One solution is just to call out this situation in the documentation as artificial precision, and say the analysis must be conducted in a different way. Such low density opportunities must either be ignored or removed as inconsequential, or represented as points in their actual locations for such high resolution analysis to even be meaningful.

Another solution that we have considered several times to just store/load fractional densities without rounding, especially considering that the in-memory data structure is already double precision floating point. There are a few problems with this:

So there is some research to be done on whether storing floating point data to handle these few special cases makes all other files significantly larger (with an effect on response times and bandwidth requirements).

A common way of handling quantization noise is dithering, but this has the problem of only probabilistically matching the total number of opportunities which is quite a compromise to handle an edge case.

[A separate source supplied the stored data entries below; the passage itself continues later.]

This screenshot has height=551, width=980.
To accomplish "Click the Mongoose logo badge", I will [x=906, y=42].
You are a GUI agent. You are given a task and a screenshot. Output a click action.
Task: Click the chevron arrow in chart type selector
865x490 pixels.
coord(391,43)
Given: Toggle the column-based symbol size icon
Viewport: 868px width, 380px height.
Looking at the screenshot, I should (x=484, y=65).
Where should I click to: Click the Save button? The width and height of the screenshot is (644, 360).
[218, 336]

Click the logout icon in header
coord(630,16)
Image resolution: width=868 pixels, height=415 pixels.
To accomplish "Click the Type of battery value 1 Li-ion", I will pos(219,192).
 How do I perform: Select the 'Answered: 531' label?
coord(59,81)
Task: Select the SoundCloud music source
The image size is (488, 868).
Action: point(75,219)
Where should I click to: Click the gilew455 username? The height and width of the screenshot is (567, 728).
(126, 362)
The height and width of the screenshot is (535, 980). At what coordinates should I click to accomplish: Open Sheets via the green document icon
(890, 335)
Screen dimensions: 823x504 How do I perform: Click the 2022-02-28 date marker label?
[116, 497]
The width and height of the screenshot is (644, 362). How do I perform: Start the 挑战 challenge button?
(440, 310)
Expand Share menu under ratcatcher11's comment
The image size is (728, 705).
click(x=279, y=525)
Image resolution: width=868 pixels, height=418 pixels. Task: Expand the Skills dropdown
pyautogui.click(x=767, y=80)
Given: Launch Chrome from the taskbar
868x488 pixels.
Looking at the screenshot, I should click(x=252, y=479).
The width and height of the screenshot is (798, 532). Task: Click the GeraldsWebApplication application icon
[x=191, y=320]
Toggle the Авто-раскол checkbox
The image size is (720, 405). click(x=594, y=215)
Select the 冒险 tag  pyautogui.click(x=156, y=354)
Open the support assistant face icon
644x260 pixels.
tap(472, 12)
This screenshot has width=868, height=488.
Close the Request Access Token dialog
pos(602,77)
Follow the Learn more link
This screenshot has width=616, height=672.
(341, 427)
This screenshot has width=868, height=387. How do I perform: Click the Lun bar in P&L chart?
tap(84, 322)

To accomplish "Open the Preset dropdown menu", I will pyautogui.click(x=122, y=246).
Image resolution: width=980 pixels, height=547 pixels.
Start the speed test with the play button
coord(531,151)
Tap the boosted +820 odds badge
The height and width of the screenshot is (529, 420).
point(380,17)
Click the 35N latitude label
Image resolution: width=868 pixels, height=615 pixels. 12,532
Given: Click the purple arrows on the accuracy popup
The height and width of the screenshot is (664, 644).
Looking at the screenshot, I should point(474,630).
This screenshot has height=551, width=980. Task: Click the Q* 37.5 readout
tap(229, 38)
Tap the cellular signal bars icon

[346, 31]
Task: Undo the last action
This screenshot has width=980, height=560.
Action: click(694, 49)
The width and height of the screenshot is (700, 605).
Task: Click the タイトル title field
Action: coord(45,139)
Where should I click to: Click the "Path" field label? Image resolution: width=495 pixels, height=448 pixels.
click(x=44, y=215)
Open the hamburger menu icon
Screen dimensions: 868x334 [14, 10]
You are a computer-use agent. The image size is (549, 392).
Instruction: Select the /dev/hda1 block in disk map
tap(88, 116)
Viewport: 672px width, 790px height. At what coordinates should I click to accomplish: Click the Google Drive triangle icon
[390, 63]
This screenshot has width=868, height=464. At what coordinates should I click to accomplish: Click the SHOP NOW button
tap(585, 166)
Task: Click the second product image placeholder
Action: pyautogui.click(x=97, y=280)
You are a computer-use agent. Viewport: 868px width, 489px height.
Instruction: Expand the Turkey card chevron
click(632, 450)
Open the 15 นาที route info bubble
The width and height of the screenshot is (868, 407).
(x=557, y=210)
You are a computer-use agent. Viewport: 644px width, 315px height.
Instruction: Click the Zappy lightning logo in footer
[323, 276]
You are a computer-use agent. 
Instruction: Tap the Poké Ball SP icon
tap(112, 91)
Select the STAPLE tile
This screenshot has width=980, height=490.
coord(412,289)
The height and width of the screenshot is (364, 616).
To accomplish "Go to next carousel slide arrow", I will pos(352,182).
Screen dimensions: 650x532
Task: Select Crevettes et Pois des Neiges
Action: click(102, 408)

We'd need a custom quantity-preserving dithering algorithm.

We could also apply the quantization during rasterization of the individual polygons rather than while saving the grid as a whole. This would give more options for an alternate code path where the average density was less than 1 or 2.

abyrd commented 2 years ago

A decent ad hoc solution is to treat values that will round to zero differently, and set them to 1 or 0 probabilistically. This trades off exact conservation of the total count against spatial bias in only very low density cases. This will still produce vertical banding for values in the range [0.5, 1), but with vertical bands of zero-density gaps rather than vertical bands of opportunities. Treating all values less than one probabilistically removes (visible) banding entirely.

image image

The non-deterministic non-conservation of opportunity counts will cause existing tests to fail randomly though, so this is not ready for use.